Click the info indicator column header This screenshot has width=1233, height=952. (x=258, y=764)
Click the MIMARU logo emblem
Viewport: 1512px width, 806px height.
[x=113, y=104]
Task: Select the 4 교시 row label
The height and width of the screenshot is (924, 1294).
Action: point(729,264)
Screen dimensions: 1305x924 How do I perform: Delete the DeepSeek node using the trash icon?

☆ ☆ ☆ ☆ ☆

• [Task directions]: Output all of the data again. Match it exactly.

• [Solution to the problem]:
Click the info indicator column header This screenshot has width=1233, height=952. (x=258, y=764)
Click the MIMARU logo emblem
Viewport: 1512px width, 806px height.
[x=113, y=104]
Task: Select the 4 교시 row label
The height and width of the screenshot is (924, 1294).
Action: point(729,264)
Screen dimensions: 1305x924 How do I perform: Delete the DeepSeek node using the trash icon?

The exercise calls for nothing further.